## Supplied passage
━━━

Last year, the Wyoming legislature was spared the agony of having to vote on big tax hikes. A Taxmageddon package that would have raised taxes by almost $500 million, died in the Revenue Committee just before the session.
As I warned back then, it was only a delay. If nothing happened on the spending side of the equation, Big Tax would be back with a vengeance.
To permanently remove the threat of higher taxes, we need structural spending reforms, spearheaded by real school choice. The Wyoming Center for Political Economy will work tirelessly to educate the people of Wyoming on the fiscal and moral virtues of school choice. We will do this, again, as part of an effort to permanently neutralize the threat of higher taxes.
As we build our resources, we will also address other spending reforms, as well as regulatory reform.
This new think tank is desperately needed. The threat from Big Tax is very much still alive, and that threat just became even more ominous. A September 25 report from Standard & Poor Global Market Intelligence reinforces the economic threat from big government. It has been ten years since the beginning of the Great Recession; in those ten years, government has continued to grow. A new recession - which we know will come - will not be gentler on the Wyoming economy.
When our state's weaker credit rating is added to big spending, the situation looks bleak for all states, and especially for Wyoming. From the S&P report:
Widening federal budget deficits and a still-low federal funds rate imply that the economic and fiscal brunt of the next recession is likely to fall more squarely on the states. And given that states are structurally predisposed to the countervailing effects of pro-cyclical revenue trends and countercyclical expenditure pressures, they could be challenged as never before by the next recession.
With the second largest government spending as share of personal income, Wyoming is way out at the wrong end of the "never before" spectrum. Bluntly speaking: if we add higher tax hikes to the picture, which will go into effect already next year, the next recession is going to be worse than anything we have seen in recent memory.

━━━

[Extracted records]
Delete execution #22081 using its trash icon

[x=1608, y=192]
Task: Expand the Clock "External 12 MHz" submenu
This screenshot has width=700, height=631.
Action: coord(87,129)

━━━

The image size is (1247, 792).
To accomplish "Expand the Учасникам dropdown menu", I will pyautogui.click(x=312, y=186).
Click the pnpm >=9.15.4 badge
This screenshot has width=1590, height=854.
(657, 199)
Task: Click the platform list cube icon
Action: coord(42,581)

━━━

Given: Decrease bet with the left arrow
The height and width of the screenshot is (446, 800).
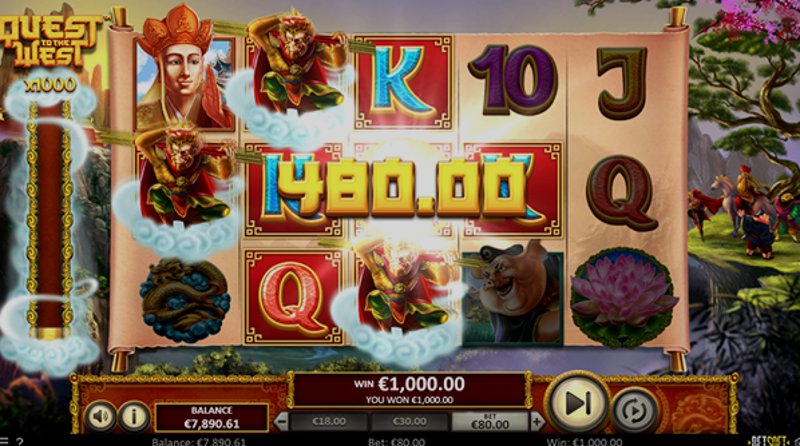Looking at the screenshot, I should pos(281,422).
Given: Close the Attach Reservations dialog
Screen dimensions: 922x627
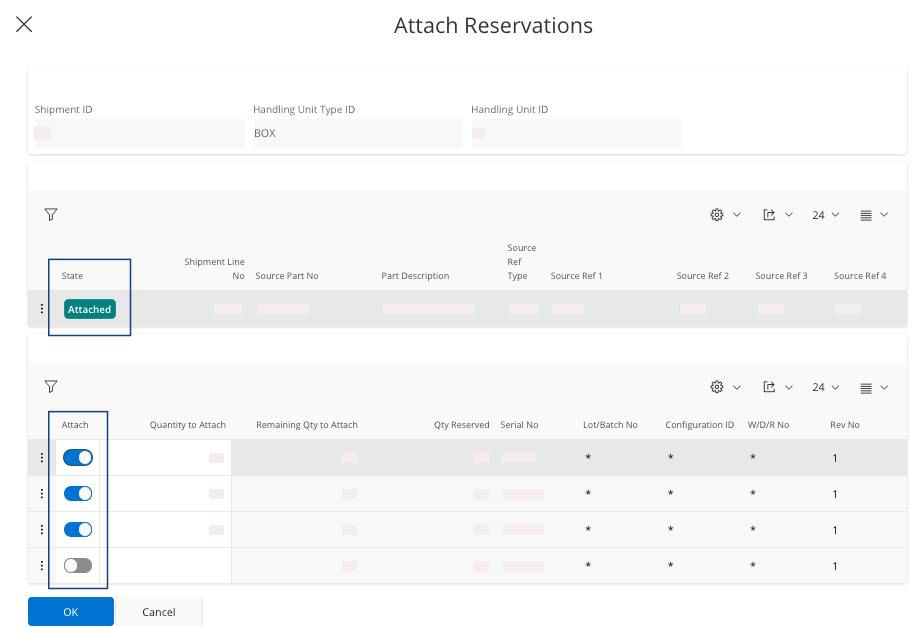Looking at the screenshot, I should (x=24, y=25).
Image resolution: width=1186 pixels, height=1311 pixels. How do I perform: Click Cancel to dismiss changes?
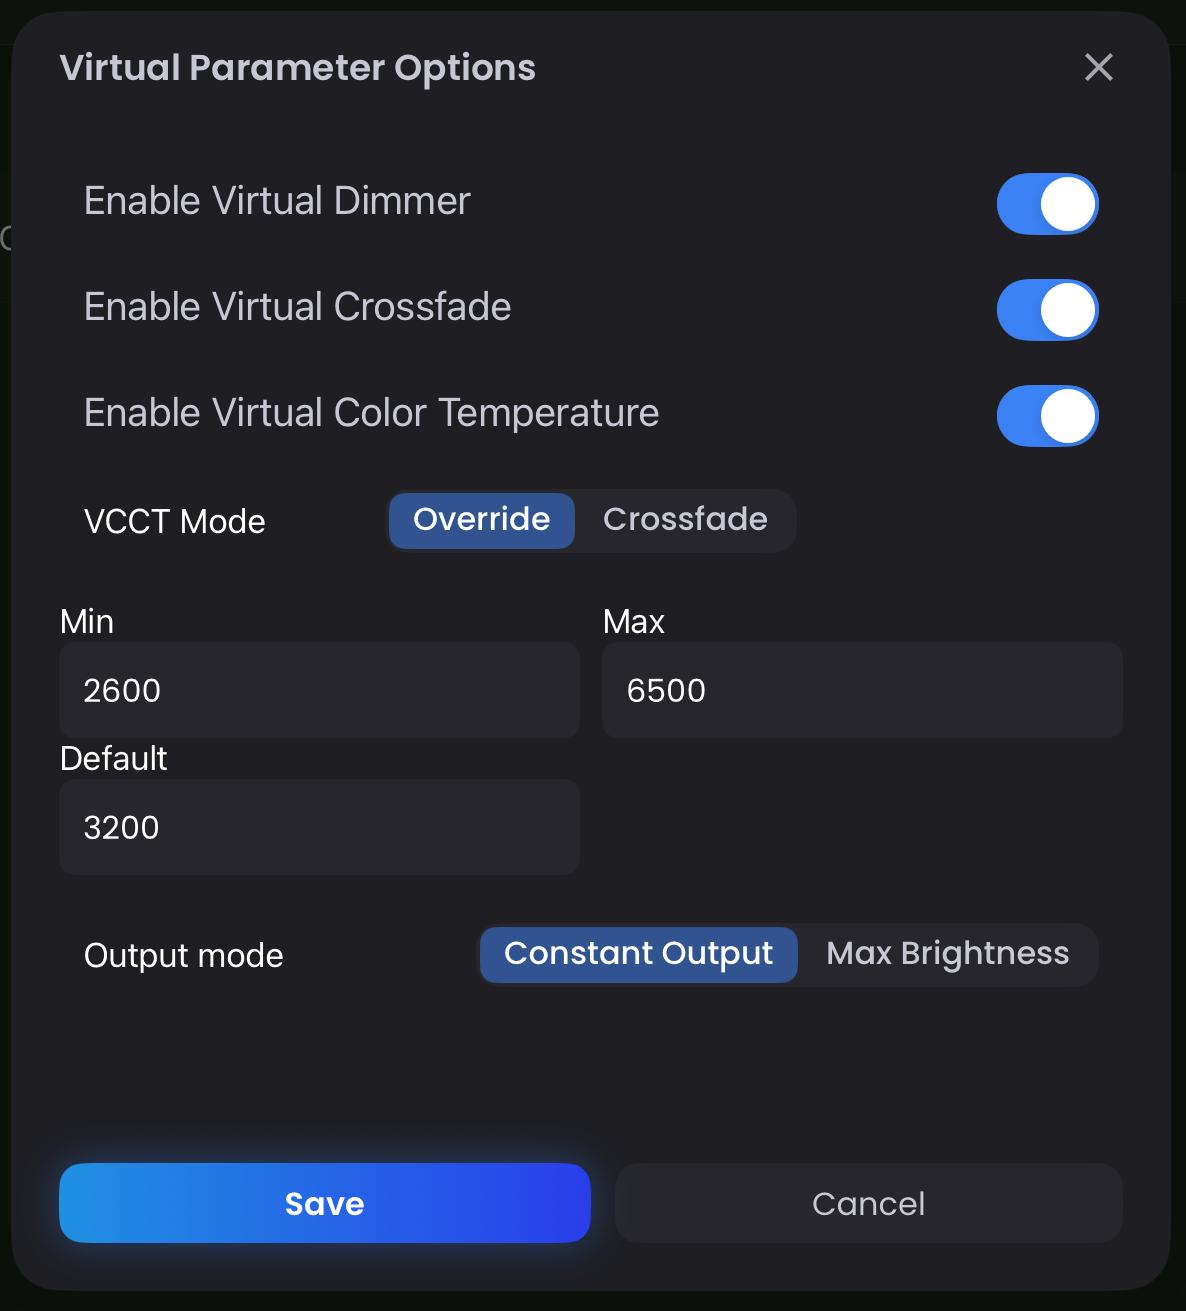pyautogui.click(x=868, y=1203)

━━━

## Your tasks
[A] From the Wyoming tax passage, write out the text from "Last year, the" up to and including "before the session.".
[B] In the Wyoming tax passage, by how much would the Taxmageddon package have raised taxes?

## Solution set
[A]
Last year, the Wyoming legislature was spared the agony of having to vote on big tax hikes. A Taxmageddon package that would have raised taxes by almost $500 million, died in the Revenue Committee just before the session.

[B] By almost $500 million.